## [AIM OF THE EXERCISE]
From the entries below, please gather each line containing the string "Like".

## [DATA FOR THIS TASK]
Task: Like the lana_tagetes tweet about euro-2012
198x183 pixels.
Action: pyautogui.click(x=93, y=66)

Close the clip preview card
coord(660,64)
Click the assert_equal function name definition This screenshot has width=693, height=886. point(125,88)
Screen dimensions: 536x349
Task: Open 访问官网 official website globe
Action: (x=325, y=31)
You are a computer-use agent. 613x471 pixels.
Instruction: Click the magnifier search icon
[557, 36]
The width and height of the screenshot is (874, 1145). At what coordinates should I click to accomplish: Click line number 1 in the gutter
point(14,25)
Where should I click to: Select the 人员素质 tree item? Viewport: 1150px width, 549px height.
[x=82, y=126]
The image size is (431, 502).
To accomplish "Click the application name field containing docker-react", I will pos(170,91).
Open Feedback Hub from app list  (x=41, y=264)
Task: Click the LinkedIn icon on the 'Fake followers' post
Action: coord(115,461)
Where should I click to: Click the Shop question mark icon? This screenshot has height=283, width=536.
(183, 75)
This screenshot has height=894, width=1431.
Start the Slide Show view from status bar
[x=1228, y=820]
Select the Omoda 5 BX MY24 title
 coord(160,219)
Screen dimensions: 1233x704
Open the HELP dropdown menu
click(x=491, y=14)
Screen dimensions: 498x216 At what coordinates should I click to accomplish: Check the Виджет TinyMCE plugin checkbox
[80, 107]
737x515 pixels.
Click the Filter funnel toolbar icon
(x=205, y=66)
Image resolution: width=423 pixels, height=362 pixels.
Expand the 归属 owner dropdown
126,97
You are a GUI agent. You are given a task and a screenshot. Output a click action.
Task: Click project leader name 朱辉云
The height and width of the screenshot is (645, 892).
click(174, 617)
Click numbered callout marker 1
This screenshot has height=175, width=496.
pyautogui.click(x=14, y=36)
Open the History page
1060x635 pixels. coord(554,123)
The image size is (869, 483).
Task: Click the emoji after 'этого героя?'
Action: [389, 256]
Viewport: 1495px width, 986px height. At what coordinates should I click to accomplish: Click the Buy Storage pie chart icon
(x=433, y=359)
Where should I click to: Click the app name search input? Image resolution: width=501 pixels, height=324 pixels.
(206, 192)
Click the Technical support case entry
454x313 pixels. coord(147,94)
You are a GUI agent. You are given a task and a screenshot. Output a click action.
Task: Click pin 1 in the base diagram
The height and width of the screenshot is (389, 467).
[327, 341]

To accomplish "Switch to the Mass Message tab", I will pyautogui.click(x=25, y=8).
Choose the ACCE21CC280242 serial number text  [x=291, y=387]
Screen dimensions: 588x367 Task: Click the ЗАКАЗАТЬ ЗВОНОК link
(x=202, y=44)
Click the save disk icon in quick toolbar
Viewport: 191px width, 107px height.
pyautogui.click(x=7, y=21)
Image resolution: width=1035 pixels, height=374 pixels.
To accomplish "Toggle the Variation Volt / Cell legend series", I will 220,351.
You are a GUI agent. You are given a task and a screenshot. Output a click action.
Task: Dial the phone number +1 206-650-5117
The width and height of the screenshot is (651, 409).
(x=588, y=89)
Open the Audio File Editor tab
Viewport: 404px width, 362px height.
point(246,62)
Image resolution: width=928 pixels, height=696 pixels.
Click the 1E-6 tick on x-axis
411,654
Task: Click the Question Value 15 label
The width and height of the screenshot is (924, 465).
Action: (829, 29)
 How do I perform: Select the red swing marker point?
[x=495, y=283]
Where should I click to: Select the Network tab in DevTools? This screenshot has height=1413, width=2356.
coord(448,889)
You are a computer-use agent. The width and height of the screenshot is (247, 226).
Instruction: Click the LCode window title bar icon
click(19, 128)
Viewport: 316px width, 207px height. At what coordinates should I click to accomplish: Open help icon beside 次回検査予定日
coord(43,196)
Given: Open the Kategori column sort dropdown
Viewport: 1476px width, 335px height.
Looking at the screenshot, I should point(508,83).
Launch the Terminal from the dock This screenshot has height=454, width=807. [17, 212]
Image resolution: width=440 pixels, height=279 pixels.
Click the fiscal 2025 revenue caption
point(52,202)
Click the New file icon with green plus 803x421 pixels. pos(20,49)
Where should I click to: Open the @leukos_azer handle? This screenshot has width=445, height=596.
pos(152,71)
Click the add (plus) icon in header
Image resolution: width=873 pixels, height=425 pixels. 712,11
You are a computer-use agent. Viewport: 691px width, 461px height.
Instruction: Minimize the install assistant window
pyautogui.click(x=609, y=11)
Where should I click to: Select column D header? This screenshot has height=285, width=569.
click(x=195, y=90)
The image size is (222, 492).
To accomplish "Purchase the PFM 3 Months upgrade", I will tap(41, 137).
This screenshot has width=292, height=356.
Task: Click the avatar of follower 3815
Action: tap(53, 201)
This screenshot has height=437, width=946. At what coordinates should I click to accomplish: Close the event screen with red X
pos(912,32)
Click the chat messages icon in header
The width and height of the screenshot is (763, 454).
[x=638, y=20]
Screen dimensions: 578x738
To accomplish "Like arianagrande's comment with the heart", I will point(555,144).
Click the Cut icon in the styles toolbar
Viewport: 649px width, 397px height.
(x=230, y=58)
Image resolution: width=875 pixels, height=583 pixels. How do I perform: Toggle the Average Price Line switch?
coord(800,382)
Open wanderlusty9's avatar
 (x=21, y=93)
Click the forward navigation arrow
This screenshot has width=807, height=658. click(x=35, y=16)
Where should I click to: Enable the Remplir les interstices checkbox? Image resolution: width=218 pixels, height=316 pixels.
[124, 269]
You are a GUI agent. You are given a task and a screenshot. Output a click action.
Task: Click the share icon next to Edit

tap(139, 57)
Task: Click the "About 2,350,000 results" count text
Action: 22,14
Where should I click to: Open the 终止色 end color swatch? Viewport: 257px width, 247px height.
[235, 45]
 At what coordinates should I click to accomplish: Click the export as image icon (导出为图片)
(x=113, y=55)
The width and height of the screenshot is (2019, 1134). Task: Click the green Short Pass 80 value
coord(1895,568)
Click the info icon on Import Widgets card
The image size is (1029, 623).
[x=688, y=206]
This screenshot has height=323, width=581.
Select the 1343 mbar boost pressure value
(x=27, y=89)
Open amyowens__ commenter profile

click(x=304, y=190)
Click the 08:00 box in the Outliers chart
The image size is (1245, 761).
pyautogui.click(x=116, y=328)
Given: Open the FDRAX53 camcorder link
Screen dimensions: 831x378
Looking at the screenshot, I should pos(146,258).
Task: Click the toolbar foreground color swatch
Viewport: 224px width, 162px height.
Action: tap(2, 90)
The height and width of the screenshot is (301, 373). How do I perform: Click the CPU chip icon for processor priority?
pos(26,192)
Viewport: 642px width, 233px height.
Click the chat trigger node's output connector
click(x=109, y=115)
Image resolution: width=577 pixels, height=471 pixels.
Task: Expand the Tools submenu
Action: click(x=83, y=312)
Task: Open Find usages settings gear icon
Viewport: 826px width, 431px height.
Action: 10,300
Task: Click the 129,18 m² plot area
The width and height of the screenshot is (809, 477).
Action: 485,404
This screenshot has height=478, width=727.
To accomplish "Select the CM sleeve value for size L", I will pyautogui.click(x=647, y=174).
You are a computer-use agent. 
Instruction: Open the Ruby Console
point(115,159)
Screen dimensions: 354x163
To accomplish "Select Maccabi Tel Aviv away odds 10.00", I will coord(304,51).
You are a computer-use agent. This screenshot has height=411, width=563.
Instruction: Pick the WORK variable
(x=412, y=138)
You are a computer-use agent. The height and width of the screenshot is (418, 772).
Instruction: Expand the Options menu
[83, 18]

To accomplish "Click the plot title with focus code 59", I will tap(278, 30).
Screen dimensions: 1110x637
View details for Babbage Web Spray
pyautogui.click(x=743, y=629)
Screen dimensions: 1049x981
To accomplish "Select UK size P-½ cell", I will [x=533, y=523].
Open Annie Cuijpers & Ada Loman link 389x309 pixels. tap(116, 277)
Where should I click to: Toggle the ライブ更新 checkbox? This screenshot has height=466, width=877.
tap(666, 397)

## [ANSWER TO THIS EXERCISE]
Task: Like the lana_tagetes tweet about euro-2012
To accomplish "Like arianagrande's comment with the heart", I will point(555,144).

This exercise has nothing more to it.